Once re-installing the TH3D tough hot-end and using the E3D genuine nozzle, the thing printed like a champ! I was glad to finally be able to use this hot-end without all the crazy stringing and extrusion problems. It has now found it’s home on our Ender 5 and we will continue to use the genuine nozzles. This upgrade is one that is not neccesary unless you plan to print more abrasive filaments, or run filaments such as ABS and PETG in large quantities. The stock hot-end has a PTFE lined heat break which will degrade over time and let off toxic fumes around your family and pets which can harm them, so don’t take it over 240* without installing an all metal hot-end. Overall I would say that I do recommend the TH3D tough hot-end for it’s super fast shipping, and great price compared to the original E3D; but make sure you buy some spare genuine nozzles and avoid the headaches I did! It may be fine, or you may end up with a problem!
Conclusion
We have shared our top 5 favorite mods for the Ender 5 with you; and we hope you will consider our suggestions when upgrading your own machine. These 5 upgrades are ones that will require a little bit of technical know-how and experience with wiring and installing mechanical parts. One good thing is that all of these kits and parts were installed without tools outside of the Ender 5’s own toolkit. We feel like the Mainboard, Linear Rails and Direct Drive upgrades are the most important and the ones that make the biggest impact on print quality and the sustainability of the printer. Our auto bed leveling ugprade isn’t included in this Top 5 because it’s not even considered a modification anymore to us, it’s a necessity! (Come on it’s 2020, we don’t have to eyeball an object to level it when you can buy 8$ Capacitive Proximity Sensors!!)

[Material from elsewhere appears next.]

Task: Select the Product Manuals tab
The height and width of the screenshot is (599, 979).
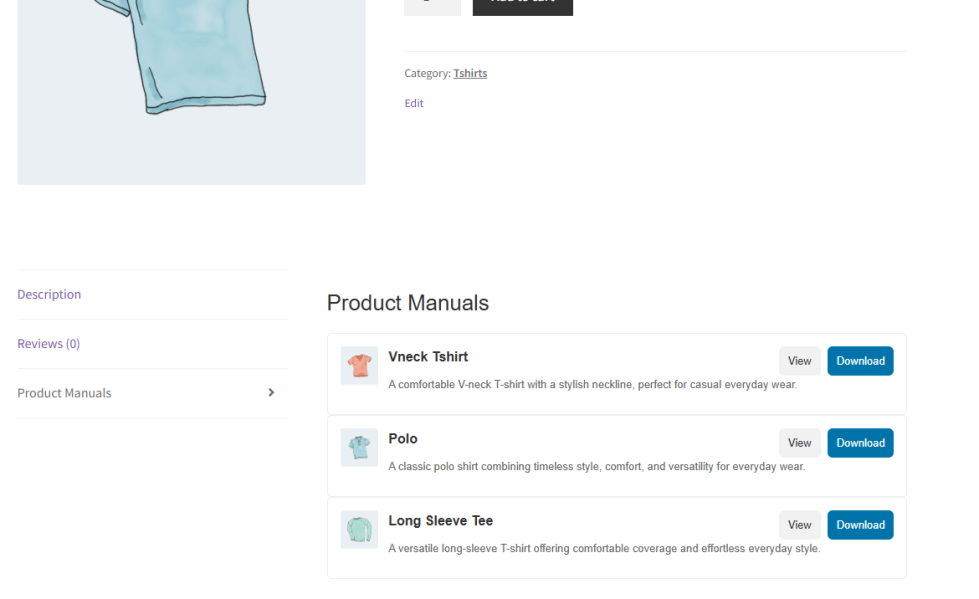Action: (64, 393)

Have any questions or concerns on these upgrades? Sign up on our new forums and leave a post, we are always glad to help people with their 3D printers!
When you installed the PrinterMods.com direct drive conversion plate, where did you relocate the filament spool to? I have installed it on mine and cannot figure out where to locate the spool holder at or how it will feed into the extruder without breaking the filament as the head moves.
Two options.. use the mod to install a bowden on the old extruder mount and install in top right corner. Run bowden from spool to the extruder.
Or print the spool relocate mount that puts it up top. I’ve tried both, currently I’m on the relocation arm on top.